→ **Problem**
On the dataset command page, what does the split action do?

Skip to main content

Documentation Index

Fetch the complete documentation index at: https://mintlify.com/MilesONerd/neurenix/llms.txt

Use this file to discover all available pages before exploring further.

The dataset command provides comprehensive dataset management capabilities including listing, downloading, registering, splitting, and converting datasets.

Usage

neurenix dataset <action> [options]

Actions

ActionDescription
listList available registered datasets
downloadDownload a dataset from URL or registry
registerRegister a dataset in the local registry
infoGet detailed information about a dataset
splitSplit a dataset into train/val/test sets
convertConvert dataset to different format

Available Formats

  • csv - Comma-separated values
  • json - JSON format
  • npy - NumPy binary format
  • hdf5 - HDF5 format
  • tfrecord - TensorFlow record format
  • parquet - Apache Parquet format

Examples

List registered datasets

neurenix dataset list
Available datasets:

cifar10:
  URL: https://datasets.neurenix.ai/cifar10
  Format: auto-detect
  Metadata: {"classes": 10, "size": 60000}

imagenet:
  URL: https://datasets.neurenix.ai/imagenet
  Format: auto-detect
  Metadata: {"classes": 1000, "size": 1281167}

List in JSON format

neurenix dataset list --format json
{
  "cifar10": {
    "url": "https://datasets.neurenix.ai/cifar10",
    "format": "auto-detect",
    "metadata": {"classes": 10, "size": 60000}
  },
  "imagenet": {
    "url": "https://datasets.neurenix.ai/imagenet",
    "format": "auto-detect",
    "metadata": {"classes": 1000, "size": 1281167}
  }
}

Download a dataset

neurenix dataset download cifar10
Downloading dataset from cifar10...

→ **Data for analysis**
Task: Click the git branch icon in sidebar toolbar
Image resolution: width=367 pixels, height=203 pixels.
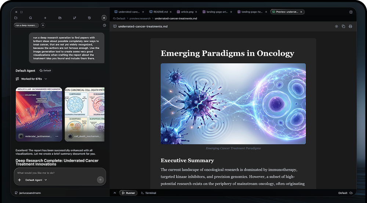Action: click(75, 18)
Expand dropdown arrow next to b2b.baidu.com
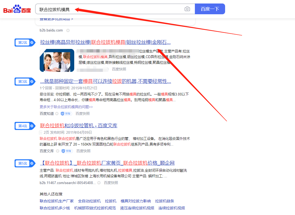 (x=68, y=30)
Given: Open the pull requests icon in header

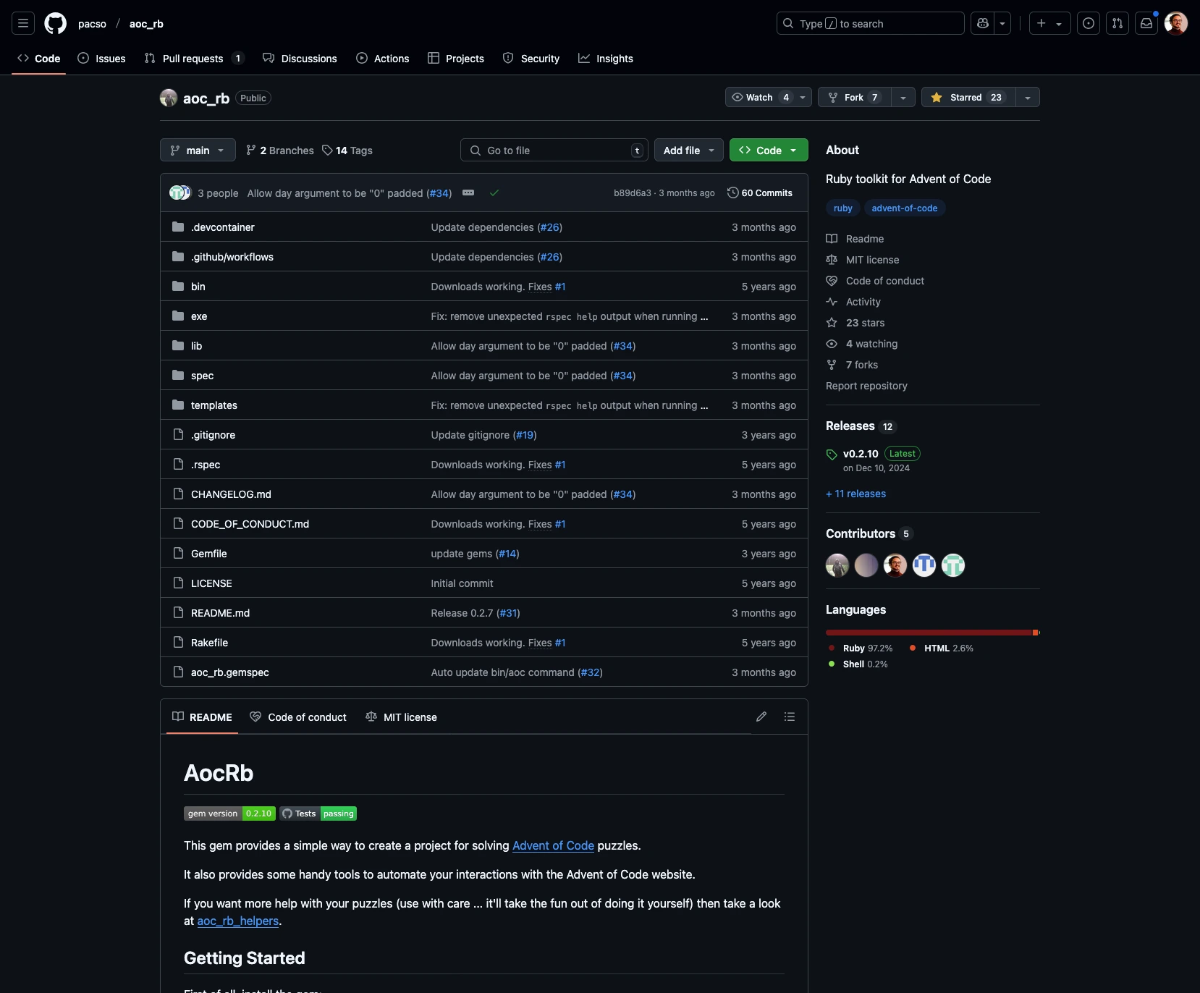Looking at the screenshot, I should point(1117,24).
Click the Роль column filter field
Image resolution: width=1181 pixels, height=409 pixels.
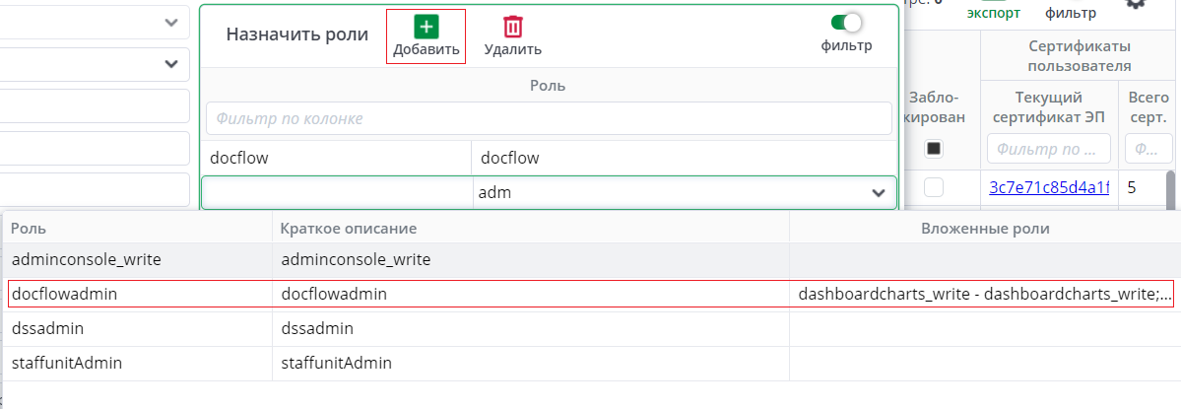coord(549,118)
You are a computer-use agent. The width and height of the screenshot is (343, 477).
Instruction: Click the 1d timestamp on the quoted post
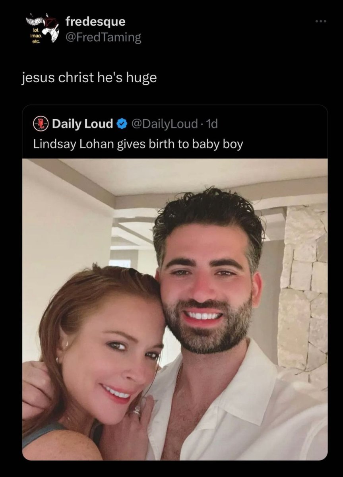point(213,124)
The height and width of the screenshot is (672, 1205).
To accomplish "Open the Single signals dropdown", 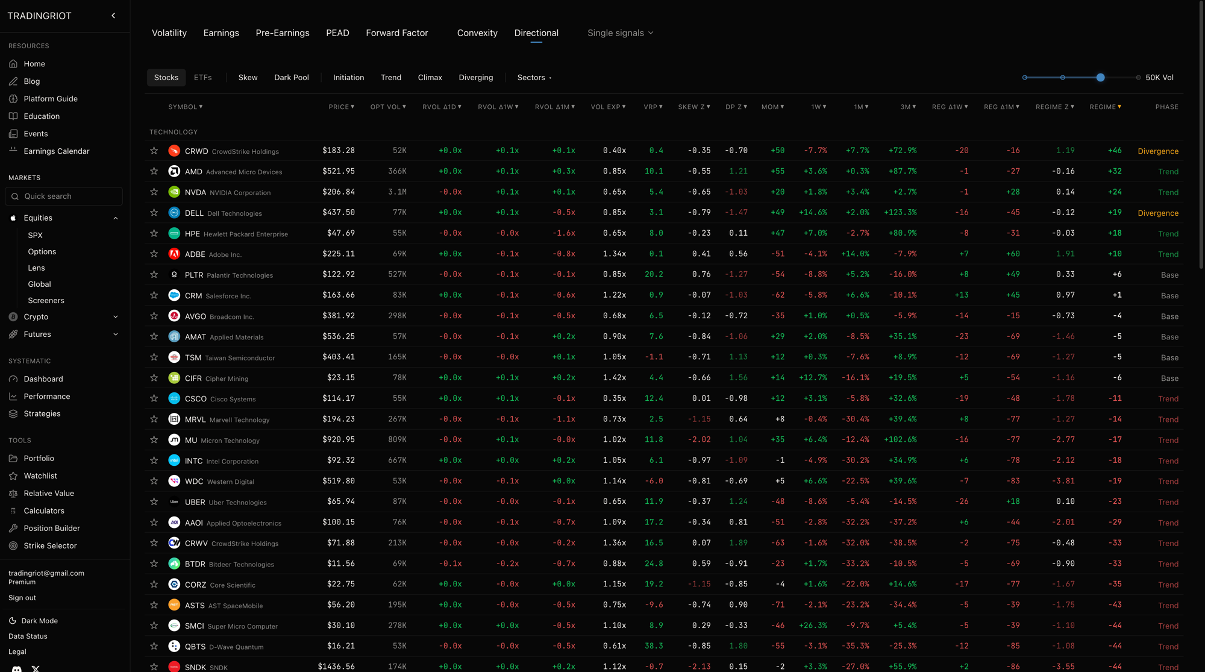I will 620,33.
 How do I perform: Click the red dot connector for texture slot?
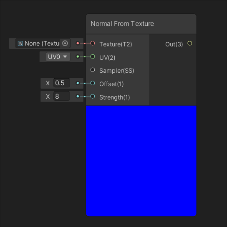(78, 43)
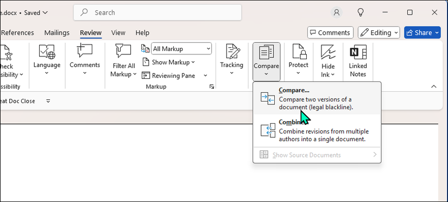This screenshot has width=448, height=202.
Task: Click the Search input field
Action: pos(157,12)
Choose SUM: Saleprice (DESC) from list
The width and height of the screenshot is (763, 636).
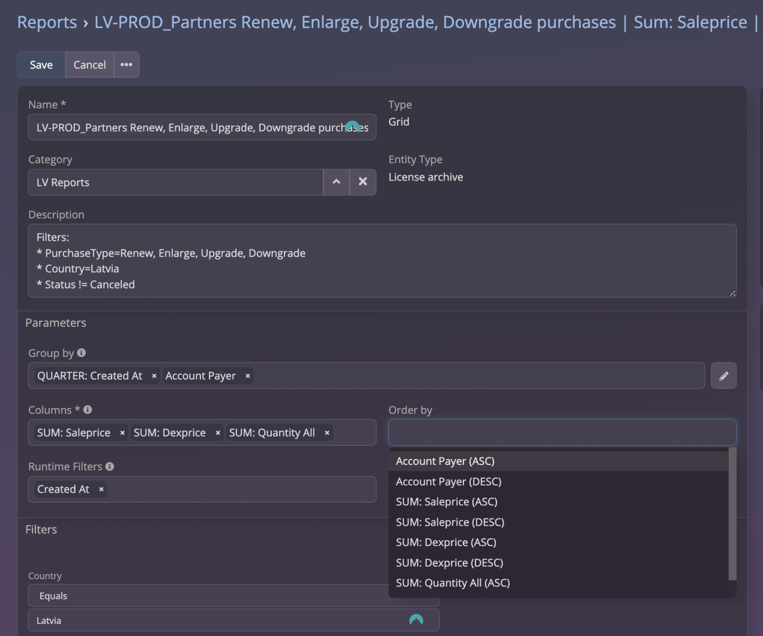449,522
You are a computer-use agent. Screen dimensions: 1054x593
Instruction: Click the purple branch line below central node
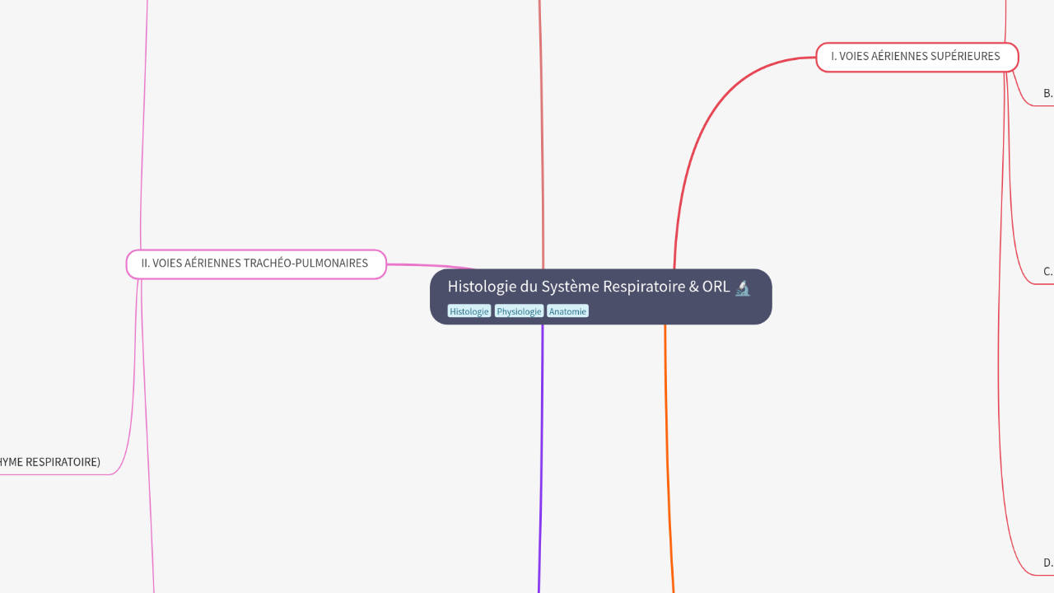541,461
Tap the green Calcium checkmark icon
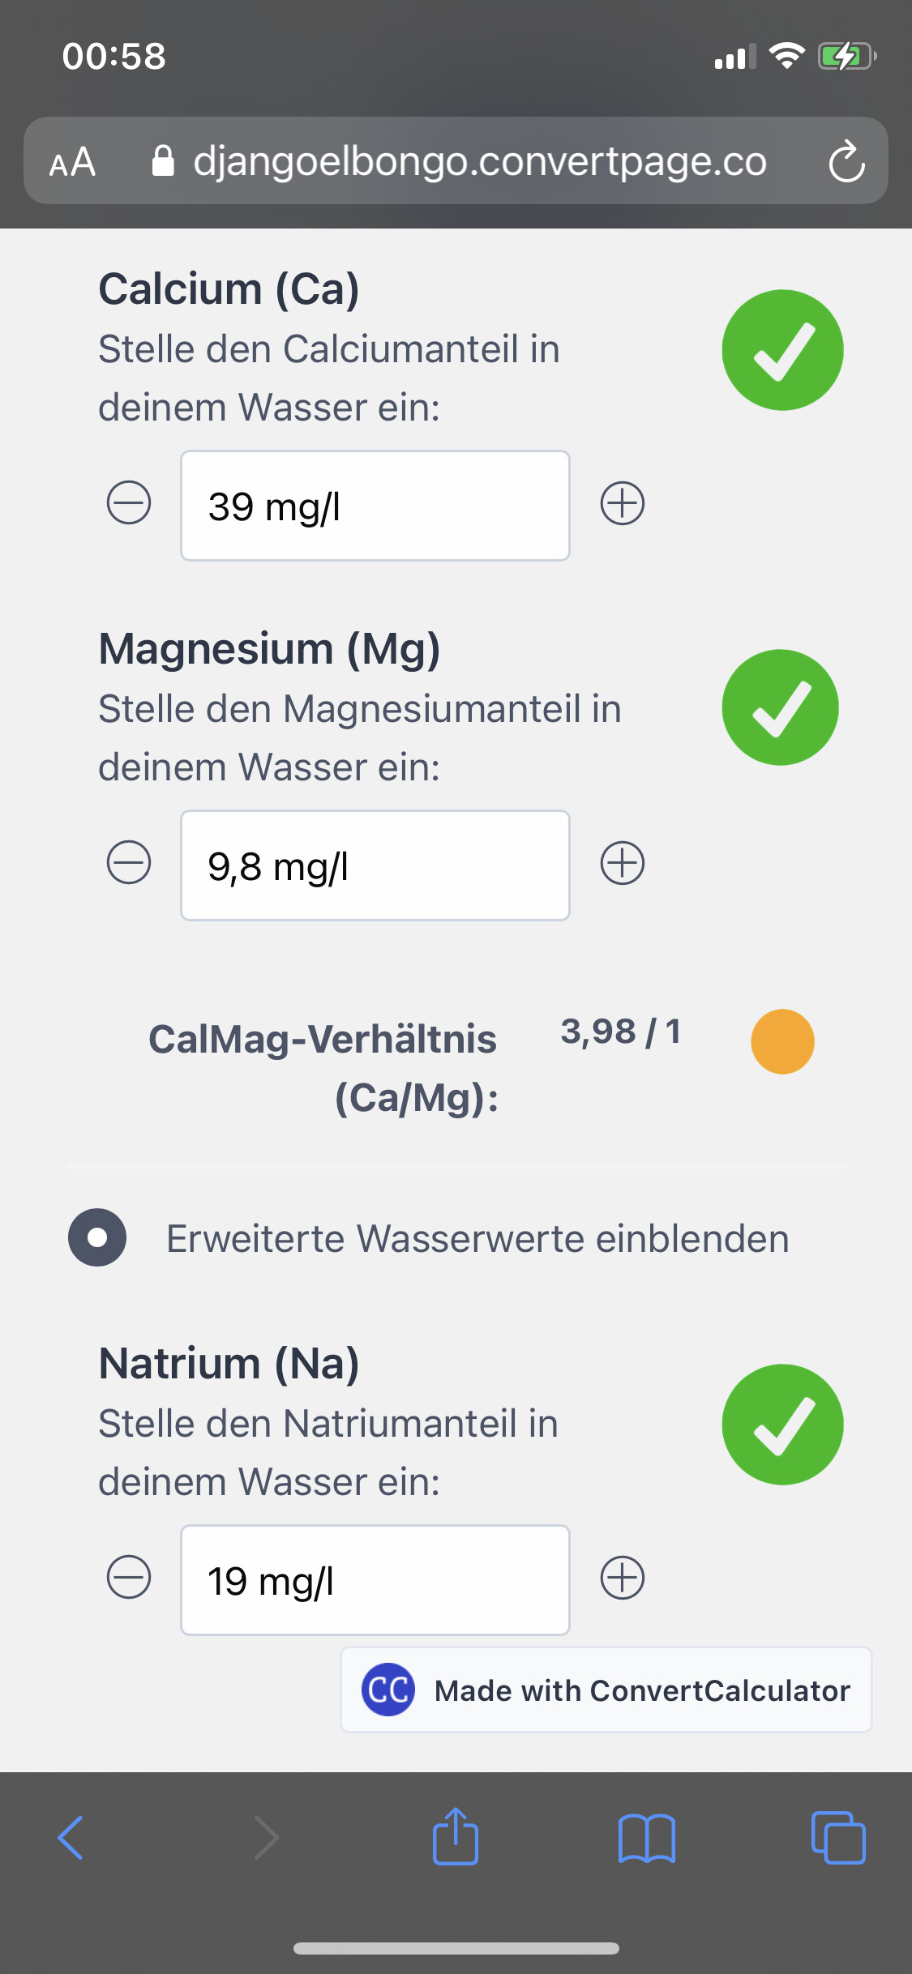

→ **Your solution**
It splits a dataset into train/val/test sets.